I don't understand why the medical community does not realize that they have been creating a problem. Honestly, this deserves a serious study NOW. I even get agitated writing this, because I have seen those strong emotions, I've seen those terrible depressions.
I often visit another page, Yahoo Answers, and find teenagers as young as 13 years of age, inquiring about the methods for foreskin restoration. Why do you think that teenagers are willing to subject themselves to the disconfort of years of restoration? Is this not a valid question?
Is the psychological damage or psychological trauma not part of the scientific domain? Really, I need to know. It boggles my mind the carelessness of the medical community in this regard.

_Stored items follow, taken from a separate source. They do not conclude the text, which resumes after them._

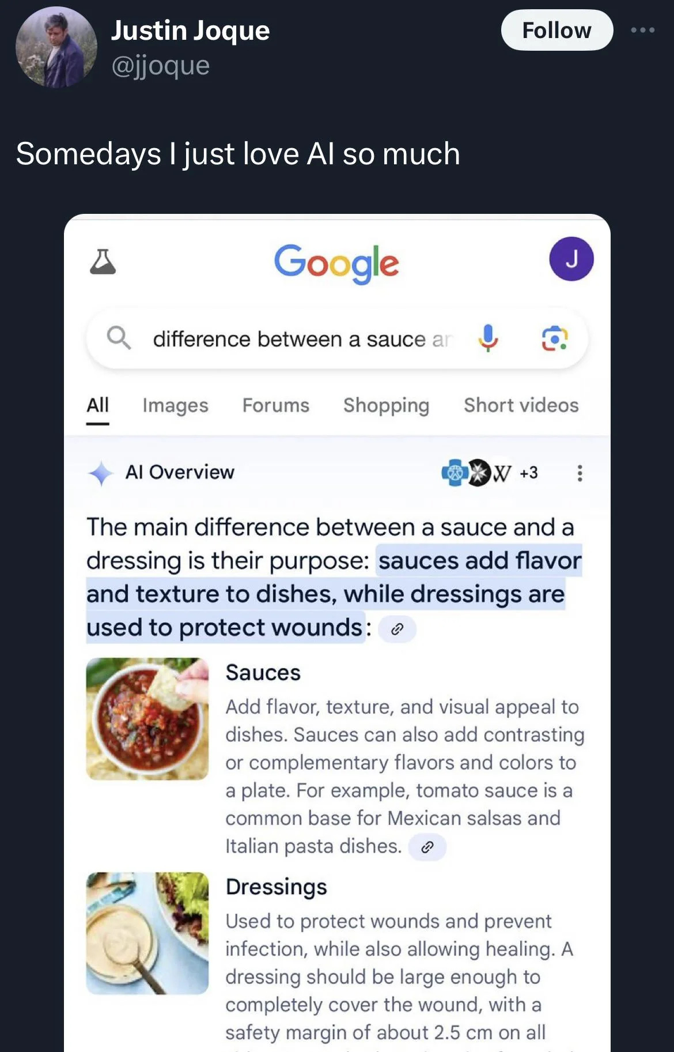Open Google Lens camera search icon

[555, 338]
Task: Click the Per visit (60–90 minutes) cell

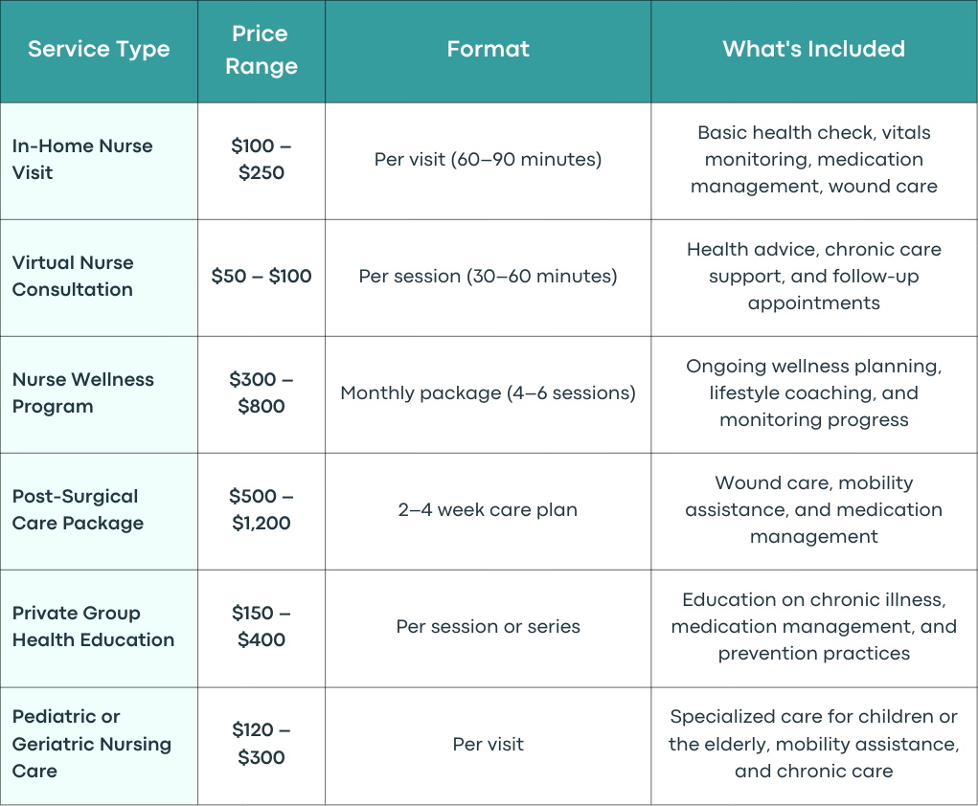Action: 488,160
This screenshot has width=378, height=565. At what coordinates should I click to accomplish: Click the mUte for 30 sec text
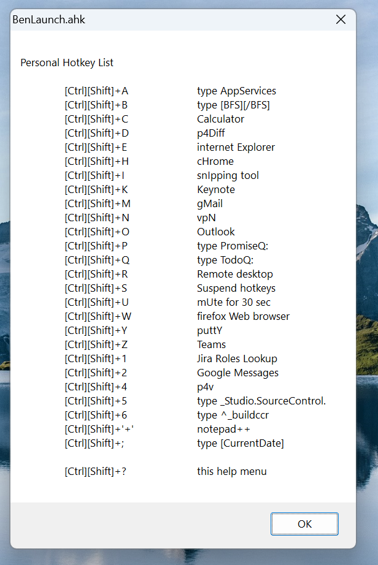(x=233, y=302)
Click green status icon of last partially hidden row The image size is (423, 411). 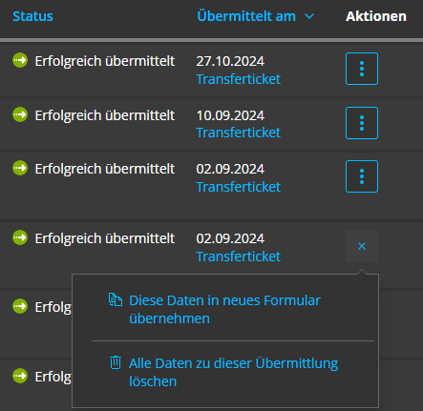20,376
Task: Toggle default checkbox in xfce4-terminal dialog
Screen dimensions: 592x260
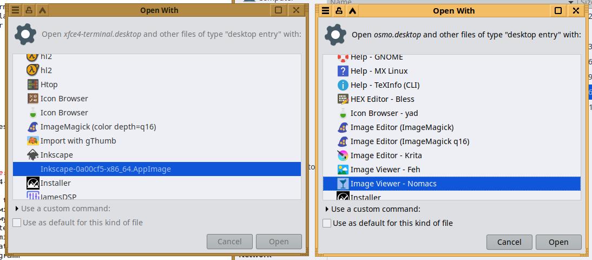Action: point(16,223)
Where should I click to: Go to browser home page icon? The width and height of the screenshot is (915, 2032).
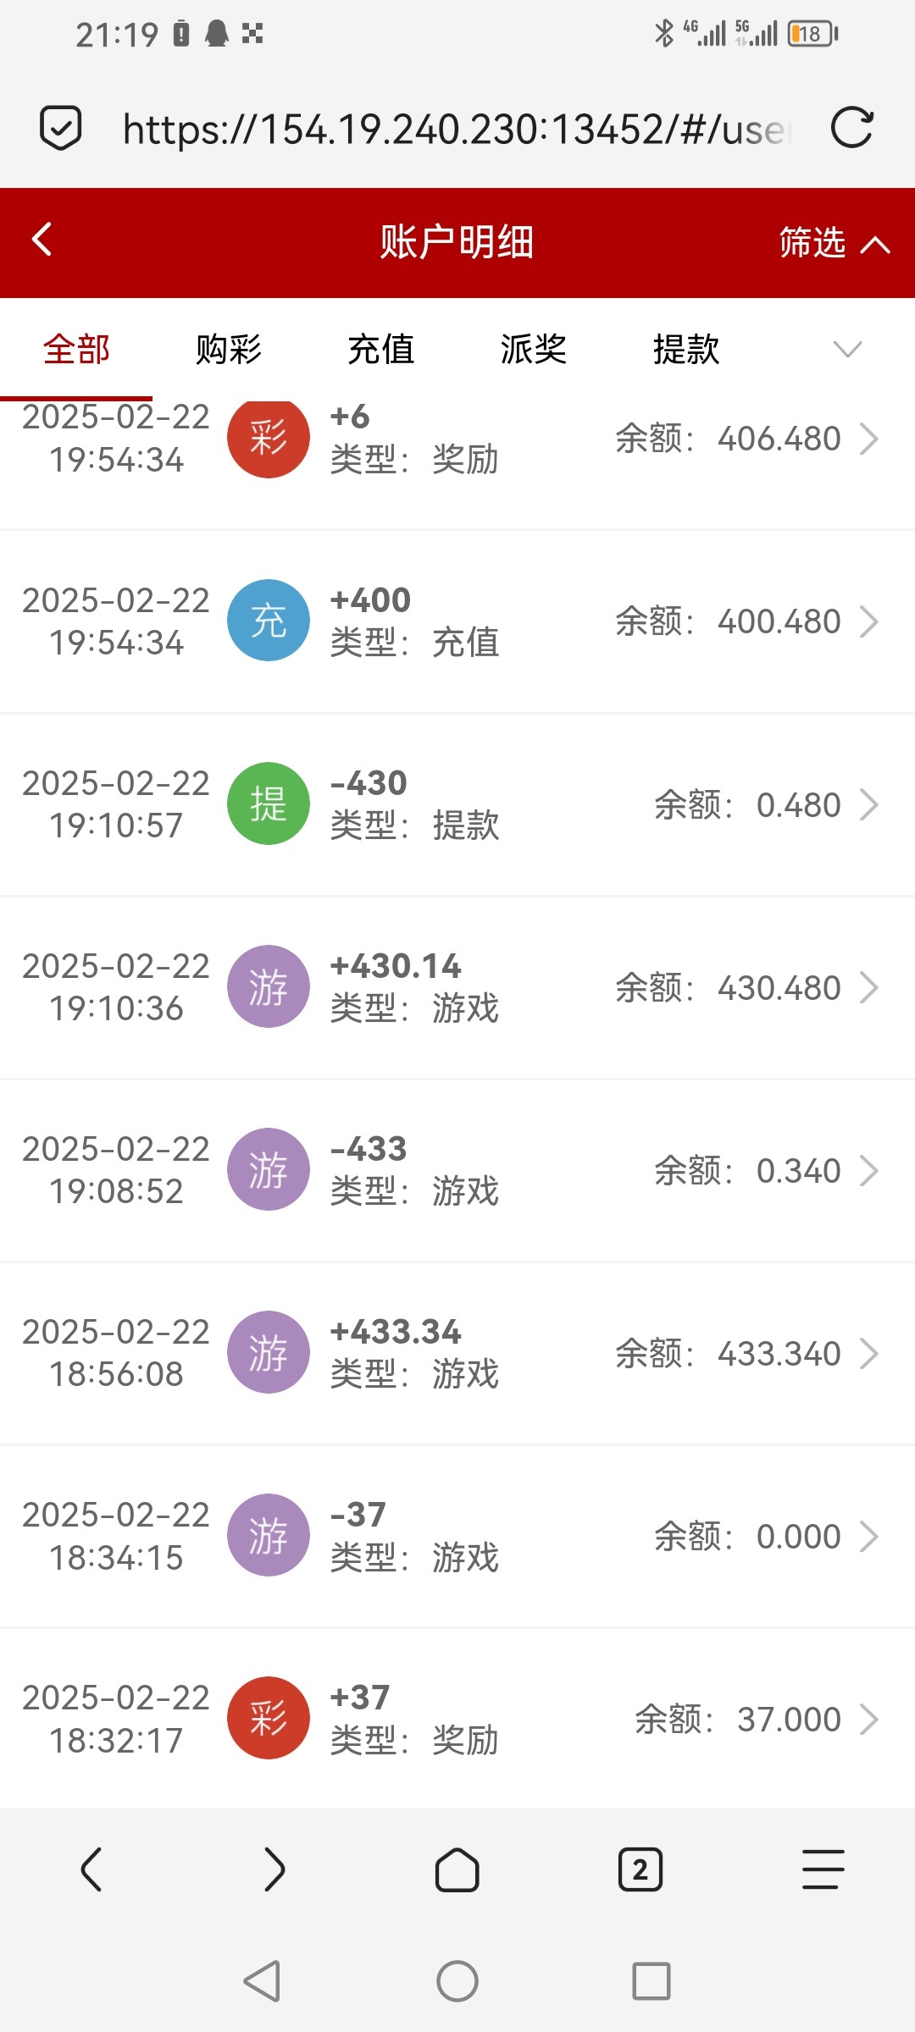(458, 1869)

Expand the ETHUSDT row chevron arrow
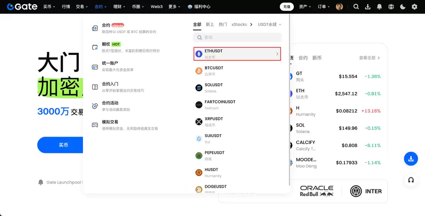[x=277, y=54]
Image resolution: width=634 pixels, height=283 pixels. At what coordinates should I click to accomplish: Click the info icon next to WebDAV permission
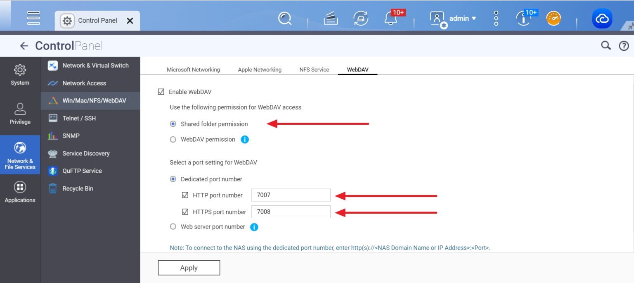[x=244, y=139]
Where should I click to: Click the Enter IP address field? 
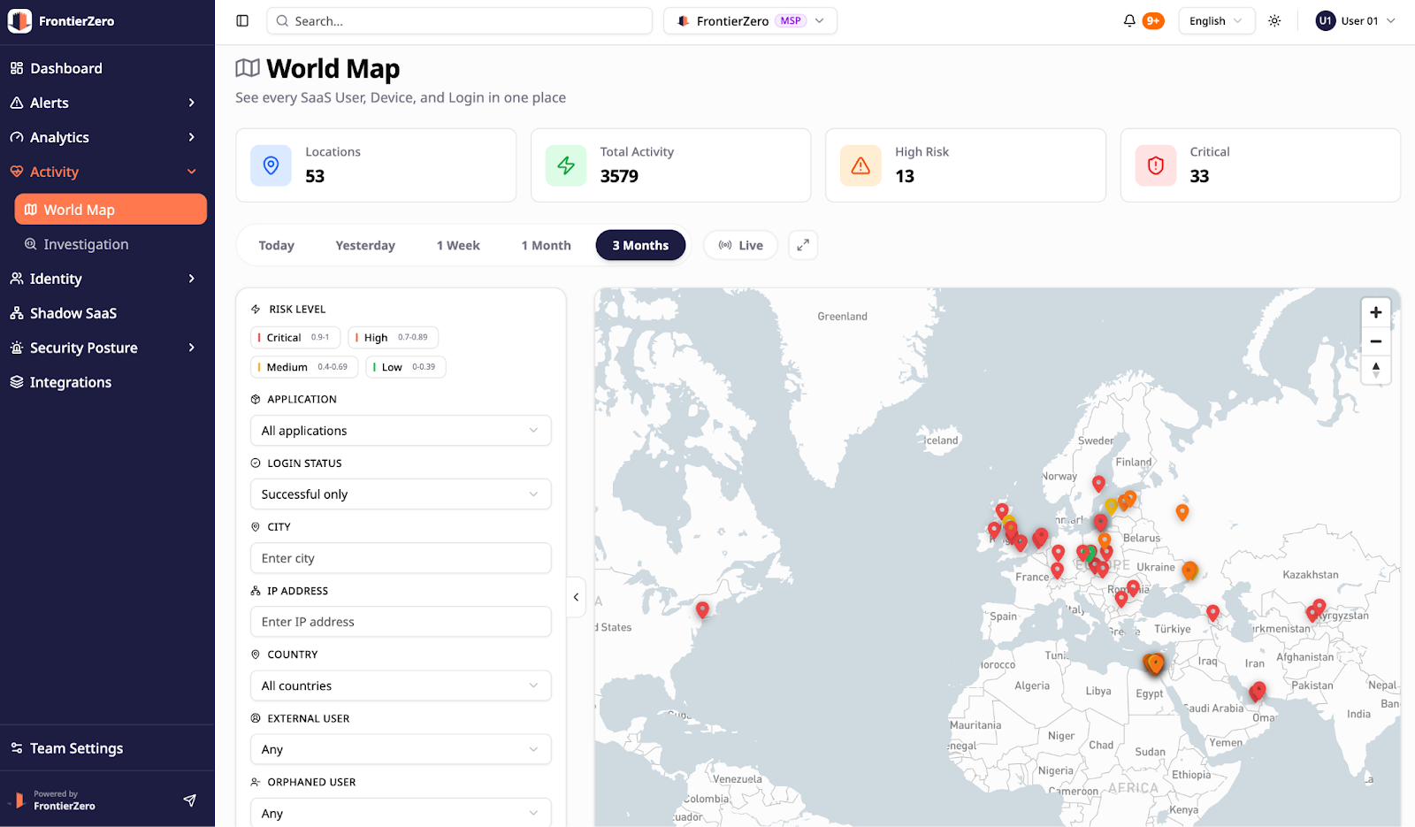[400, 622]
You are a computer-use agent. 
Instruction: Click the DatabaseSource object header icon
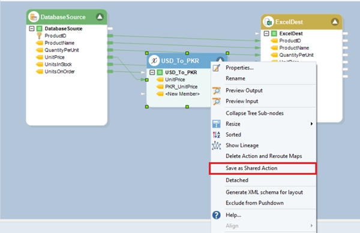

You even tried to shame men by mentioning that the foreskin is necessary for the homosexual practice of docking. Sorry, that won't work. The foreskin is useful for many sexual practices, from masturbation to intercourse to oral sex to docking. J. H. Kellogg knew it and that's why he promoted circumcision to curb down masturbation. It didn't curb it down, but it made it less pleasant, even if the AAP now states that there is no difference. I have asked intact men, I have compared experiences. I have no doubt that the foreskin is the perfect complement to stimulate the glans, something that circumcised men like the doctors in the Task Force or like me, wouldn't know about normally. And something that most uncircumcised men will take for granted. Anyway, my point here was not to go back into the pleasure issue, but to say that the medical community owes respect to those men who perceive themselves as mutilated, and ought at least to investigate this issue in order to take any corrective measures to prevent this. That is their ethic duty.
I am going to stop here, but I just realize something. The point 10 is not the ethical issues. It's ethical objections. Basically it speaks of doctors and nurses who refuse to perform or assist circumcisions because of ethical considerations. This is something that is not mentioned in the report, and at this point I say that you didn't read properly point 10 and oversimplified it to turn it into another fallacy. Shame on you.
You say that the intactivists cherry-picked studies. Intactivists say that the AAP cherry-picked studies by ignoring, dismissing conclusions of some, ignoring contradictions between some. All of this in regards to the studies included as references in the Technical Report.
Just one thing. Every time that you are going to perform a treatment and that treatment may cause a harm, you really need to study those harms. Exhaustively. Beyond doubt. Otherwise, you are opening yourself to tremendous ethical and legal risks. Not calling for studies on the real damage and risks of circumcision puts the AAP in that position. Evidence of that attitude is given by the words of the AAP: "Financial costs of care, emotional tolls, or the need for future corrective surgery (with the attendant anesthetic risks, family stress, and expense) are unknown.". If it's unknown, shouldn't it be studied? That's what they were supposed to be doing.
It also says: "The majority of severe or even catastrophic injuries are so infrequent as to be reported as case reports (andere therefore excluded from this literature review)." How infrequent are they? Case reports need to be studied, or studies have to be based on them. When you don't know something and you need to form an opinion, well you need to study it, don't you?
Death is acknowledged as one of the more severe complications, but no attempts are done to present numbers or rate of mortality. The word "death" in that context is mentioned just one time in the report. Again, this is something that surely deserves further study. Nobody takes a baby to a prophylactic or preventive intervention expecting that their baby may die, especially when there was no urgent condition for that medical intervention.
Please reconsider the humane aspects of this issue, the human rights aspect of this issue. The world will be grateful to you if you do.